E. Mitra, a doctor at the nearby Kharagpur Railway Hospital, noted 30 bodies had been taken to the hospital. But "a lot of dead bodies are strewn under the derailed carriages," he added. Home Secretary of the state, Samar Ghosh, said 65 bodies had been found till then.

Air Force helicopters came to the scene at dawn as local television footage showed onlookers standing on the top of the affected carriages, as soldiers cut holes in the roofs with a gas-powered circular saw.

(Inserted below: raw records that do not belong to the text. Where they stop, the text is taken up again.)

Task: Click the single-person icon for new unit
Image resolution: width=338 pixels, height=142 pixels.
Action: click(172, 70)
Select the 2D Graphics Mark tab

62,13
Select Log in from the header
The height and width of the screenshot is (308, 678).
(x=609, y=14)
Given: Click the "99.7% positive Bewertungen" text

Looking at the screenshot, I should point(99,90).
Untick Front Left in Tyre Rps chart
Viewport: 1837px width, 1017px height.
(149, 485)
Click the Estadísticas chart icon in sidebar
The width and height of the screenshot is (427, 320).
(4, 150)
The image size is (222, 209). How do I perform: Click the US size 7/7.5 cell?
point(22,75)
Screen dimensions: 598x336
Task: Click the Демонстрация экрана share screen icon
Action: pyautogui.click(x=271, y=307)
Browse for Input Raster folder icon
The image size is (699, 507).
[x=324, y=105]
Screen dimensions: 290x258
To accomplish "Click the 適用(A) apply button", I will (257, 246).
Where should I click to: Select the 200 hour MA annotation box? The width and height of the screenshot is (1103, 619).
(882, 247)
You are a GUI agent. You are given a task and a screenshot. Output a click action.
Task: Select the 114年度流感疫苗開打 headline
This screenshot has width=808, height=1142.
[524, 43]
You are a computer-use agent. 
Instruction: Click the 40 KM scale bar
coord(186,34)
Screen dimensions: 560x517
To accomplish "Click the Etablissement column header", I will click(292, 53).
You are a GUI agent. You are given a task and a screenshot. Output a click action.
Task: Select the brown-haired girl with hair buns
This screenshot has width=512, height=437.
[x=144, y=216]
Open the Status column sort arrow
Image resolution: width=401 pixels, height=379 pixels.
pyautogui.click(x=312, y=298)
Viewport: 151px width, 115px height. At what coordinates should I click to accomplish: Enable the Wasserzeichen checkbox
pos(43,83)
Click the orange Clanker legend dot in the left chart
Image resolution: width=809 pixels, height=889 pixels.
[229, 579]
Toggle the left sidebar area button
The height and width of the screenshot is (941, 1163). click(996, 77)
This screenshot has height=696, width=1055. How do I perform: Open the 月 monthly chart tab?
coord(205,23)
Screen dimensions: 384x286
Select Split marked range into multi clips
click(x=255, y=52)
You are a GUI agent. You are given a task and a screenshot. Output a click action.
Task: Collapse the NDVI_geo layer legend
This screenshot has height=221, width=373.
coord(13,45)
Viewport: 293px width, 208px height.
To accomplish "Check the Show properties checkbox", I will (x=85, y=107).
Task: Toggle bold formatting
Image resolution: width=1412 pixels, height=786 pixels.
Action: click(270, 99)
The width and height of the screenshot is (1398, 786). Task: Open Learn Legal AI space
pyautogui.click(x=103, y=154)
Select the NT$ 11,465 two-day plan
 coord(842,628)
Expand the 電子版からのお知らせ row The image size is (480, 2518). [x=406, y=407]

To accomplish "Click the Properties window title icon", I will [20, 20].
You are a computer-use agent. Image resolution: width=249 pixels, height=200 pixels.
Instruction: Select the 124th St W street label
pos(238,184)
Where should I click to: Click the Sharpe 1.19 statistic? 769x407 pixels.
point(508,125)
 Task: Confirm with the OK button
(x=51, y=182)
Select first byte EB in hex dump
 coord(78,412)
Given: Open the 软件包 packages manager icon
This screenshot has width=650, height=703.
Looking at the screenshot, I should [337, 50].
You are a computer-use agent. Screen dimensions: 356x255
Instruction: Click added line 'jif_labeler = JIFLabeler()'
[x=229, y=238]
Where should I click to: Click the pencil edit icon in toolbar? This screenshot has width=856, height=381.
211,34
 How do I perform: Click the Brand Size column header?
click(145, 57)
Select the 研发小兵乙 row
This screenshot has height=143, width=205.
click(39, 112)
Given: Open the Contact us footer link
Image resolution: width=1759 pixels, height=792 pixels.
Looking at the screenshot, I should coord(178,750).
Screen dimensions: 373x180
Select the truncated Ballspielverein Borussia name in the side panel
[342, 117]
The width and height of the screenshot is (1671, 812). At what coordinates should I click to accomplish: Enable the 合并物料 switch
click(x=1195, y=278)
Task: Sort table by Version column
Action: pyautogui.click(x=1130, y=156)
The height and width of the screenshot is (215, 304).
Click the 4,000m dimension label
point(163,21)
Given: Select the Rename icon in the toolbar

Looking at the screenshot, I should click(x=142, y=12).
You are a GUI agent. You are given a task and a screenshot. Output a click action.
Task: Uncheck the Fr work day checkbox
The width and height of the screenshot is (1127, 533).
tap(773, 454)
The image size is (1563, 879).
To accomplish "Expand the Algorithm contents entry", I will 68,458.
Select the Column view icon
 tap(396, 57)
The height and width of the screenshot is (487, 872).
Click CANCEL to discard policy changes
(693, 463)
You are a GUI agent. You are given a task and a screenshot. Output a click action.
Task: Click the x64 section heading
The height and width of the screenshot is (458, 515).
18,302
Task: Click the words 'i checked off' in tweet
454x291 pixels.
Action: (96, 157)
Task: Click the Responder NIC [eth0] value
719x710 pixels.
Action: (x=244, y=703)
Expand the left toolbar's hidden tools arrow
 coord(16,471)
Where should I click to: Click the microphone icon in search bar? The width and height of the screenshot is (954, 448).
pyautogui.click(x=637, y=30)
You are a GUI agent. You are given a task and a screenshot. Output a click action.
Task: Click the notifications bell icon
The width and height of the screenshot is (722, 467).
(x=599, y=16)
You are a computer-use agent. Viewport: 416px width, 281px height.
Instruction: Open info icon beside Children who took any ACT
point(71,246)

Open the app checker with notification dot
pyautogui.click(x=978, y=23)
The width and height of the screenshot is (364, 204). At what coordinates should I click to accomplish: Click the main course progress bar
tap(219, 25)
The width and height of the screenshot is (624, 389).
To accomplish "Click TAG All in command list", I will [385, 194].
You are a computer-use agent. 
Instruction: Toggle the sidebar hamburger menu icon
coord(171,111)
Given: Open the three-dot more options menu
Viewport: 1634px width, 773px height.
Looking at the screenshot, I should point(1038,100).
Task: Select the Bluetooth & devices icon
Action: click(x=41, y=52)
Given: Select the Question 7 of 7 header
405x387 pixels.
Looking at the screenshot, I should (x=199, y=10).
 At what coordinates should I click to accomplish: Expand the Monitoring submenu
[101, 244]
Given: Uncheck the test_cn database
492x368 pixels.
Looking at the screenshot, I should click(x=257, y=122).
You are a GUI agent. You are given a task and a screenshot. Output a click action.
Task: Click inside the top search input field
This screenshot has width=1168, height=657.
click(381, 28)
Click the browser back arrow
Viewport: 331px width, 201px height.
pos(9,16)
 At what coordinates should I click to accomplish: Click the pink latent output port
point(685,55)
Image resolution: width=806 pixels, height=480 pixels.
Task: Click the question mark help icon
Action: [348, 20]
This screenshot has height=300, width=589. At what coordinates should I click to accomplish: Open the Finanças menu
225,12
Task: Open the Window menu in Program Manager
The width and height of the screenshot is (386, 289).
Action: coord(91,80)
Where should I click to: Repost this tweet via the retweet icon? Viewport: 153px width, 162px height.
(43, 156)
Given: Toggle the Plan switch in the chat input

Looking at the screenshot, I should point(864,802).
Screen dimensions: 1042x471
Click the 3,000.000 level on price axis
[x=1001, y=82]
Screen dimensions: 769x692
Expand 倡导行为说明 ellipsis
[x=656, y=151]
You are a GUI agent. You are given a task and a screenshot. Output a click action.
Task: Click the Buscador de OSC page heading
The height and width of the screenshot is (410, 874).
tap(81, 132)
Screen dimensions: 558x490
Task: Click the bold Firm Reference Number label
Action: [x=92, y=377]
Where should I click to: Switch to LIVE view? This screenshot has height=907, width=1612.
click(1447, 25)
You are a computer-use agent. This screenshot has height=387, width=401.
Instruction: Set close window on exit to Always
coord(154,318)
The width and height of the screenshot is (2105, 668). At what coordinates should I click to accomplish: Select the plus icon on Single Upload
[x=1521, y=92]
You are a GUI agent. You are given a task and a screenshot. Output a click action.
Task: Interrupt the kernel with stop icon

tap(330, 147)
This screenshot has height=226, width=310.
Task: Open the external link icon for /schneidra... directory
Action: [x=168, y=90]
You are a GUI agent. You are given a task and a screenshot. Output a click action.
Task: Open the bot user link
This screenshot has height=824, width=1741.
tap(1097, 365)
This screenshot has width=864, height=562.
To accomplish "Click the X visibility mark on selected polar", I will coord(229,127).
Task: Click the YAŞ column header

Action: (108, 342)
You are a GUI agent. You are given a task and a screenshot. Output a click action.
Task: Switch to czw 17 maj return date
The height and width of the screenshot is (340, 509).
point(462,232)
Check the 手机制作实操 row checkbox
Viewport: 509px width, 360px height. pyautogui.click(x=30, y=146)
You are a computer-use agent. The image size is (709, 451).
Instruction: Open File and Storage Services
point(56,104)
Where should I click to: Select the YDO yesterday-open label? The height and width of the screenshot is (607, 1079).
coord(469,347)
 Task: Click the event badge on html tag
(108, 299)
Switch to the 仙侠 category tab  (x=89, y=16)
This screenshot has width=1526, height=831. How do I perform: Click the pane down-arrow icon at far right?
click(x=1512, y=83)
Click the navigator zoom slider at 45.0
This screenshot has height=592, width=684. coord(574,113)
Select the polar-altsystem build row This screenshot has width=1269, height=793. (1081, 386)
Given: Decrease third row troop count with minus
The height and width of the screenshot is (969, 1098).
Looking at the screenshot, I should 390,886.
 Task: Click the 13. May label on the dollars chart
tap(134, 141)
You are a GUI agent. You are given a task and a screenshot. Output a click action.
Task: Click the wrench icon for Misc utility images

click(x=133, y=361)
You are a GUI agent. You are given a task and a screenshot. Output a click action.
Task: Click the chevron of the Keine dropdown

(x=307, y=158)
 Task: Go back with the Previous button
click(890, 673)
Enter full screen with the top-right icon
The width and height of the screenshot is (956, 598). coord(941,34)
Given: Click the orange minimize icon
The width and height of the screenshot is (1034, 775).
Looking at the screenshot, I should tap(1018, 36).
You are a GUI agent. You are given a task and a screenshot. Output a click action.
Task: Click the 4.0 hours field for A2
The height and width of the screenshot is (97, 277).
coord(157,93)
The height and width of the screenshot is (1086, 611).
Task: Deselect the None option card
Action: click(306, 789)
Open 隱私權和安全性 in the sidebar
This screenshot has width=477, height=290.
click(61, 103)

"People are crying. Rescuers are struggling to save the survivors and get the bodies out," Naresh Jana, a witness, said. "I can see body parts hanging out of the compartments and under the wheels. I can hear people, women, crying for help from inside the affected coaches."

"There was a massive jerk, and we thought the Maoists had stopped the train to hijack it," another unidentified witness told local media. "But thank God it was an accident ... at least many people are saved. This area is very dangerous, very dangerous."

The railways minister of India announced a compensation of $11,000 and a job in her ministry for the families of the dead and $2,200 for those wounded.

The Maoists guerillas who are known as "Naxalites" in India are powerful force in Chhattisgarh, Orissa, West Bengal, Bihar, Madhya Pradesh and Jharkhand, which are the relatively poorer states of India. In the past few years, poor or landless peasants and tribesman have rendered their support towards the insurgents, due to the wealth gap and as a result of the former losing their land to government-aided mining companies.